Trade is a major opportunity to improve the living conditions of thousands of women in Latin America
There is no question that foreign trade is beneficial for Latin America and the Caribbean (LAC). It generates economic growth and employment and improves wages, as the IDB study Trading Promises for Results concludes. It also promotes innovation, productivity increases, and competitiveness. According to the World Trade Organization, a 1% reduction in tariffs reduces unemployment by 0.35%, and liberalizing trade by 10% reduces unemployment by about 0.75%. However, there is growing evidence that trade does not impact men and women in the same way.

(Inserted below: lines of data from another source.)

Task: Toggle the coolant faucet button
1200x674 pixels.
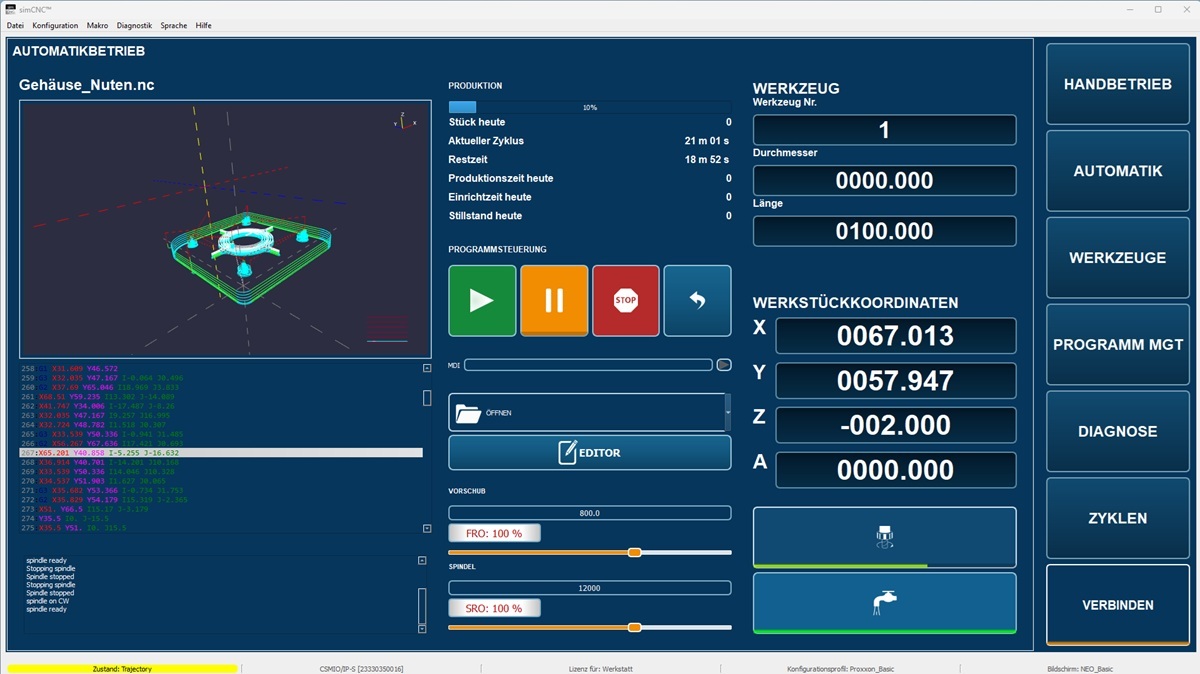Action: point(884,603)
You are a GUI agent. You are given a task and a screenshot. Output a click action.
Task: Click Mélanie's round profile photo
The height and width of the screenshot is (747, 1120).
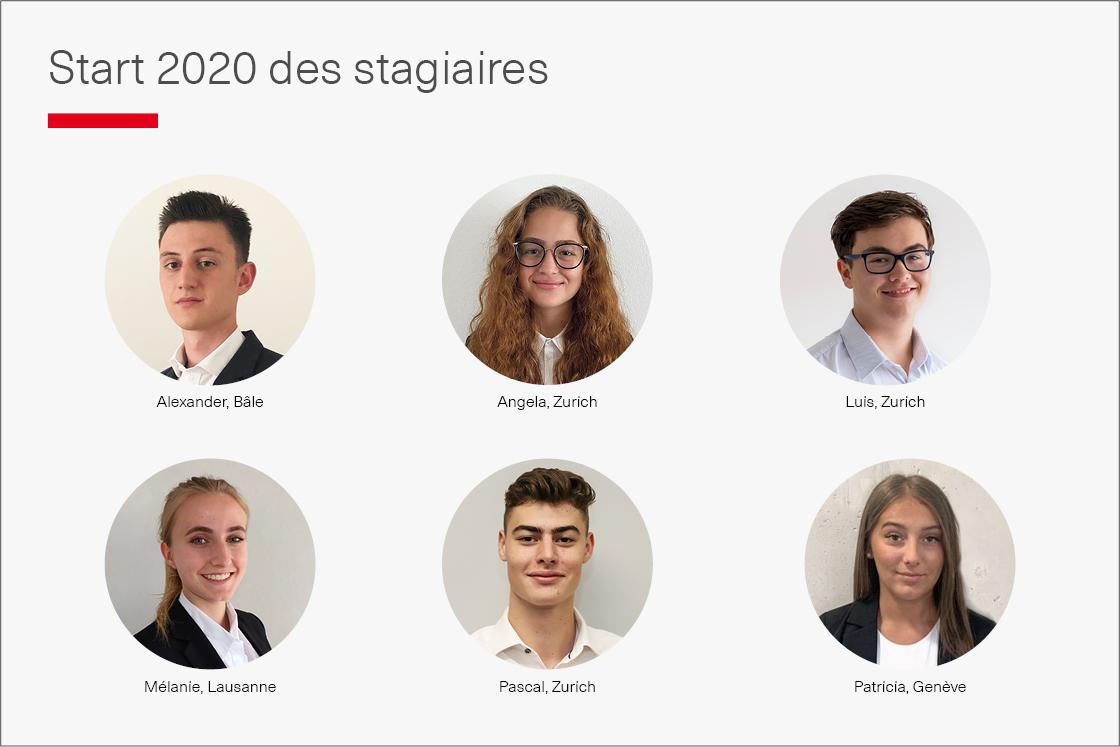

In response, IDB-INTAL set out to understand how trade affects the gender gap in Latin America and the Caribbean. Our findings are described in detail in two recent publications available in Spanish: Género y comercio: una relación a distintas velocidades [Gender and trade: a relationship at different speeds], and El Tetris del apoyo a la integración: piezas y huecos de la brecha de género [The Tetris of integration support: the pieces and spaces that form the gender gap]. Both studies help understand how this disparity could be addressed in the near future.
According to ECLAC, 52% of women in Latin America participate in the labor market, compared to 78% of men. The World Bank found that the unemployment rate for Latin American women is 10%, but this figure drops to 7% for men. The gender income gap is also significant: women in Latin America earn 20% less than men. They also spend more hours per day on unpaid work.
A lopsided playfield
In this complex, unfair game of Tetris, several studies show that an increase in trade leads to more female employment in low-skilled or elementary occupations, according to Gaddis and Pieters’ interpretation of the comparative advantages theory. Another critical study also concludes that more trade leads to higher relative wages due to increased demand for employment and because competition can reduce wage discrimination.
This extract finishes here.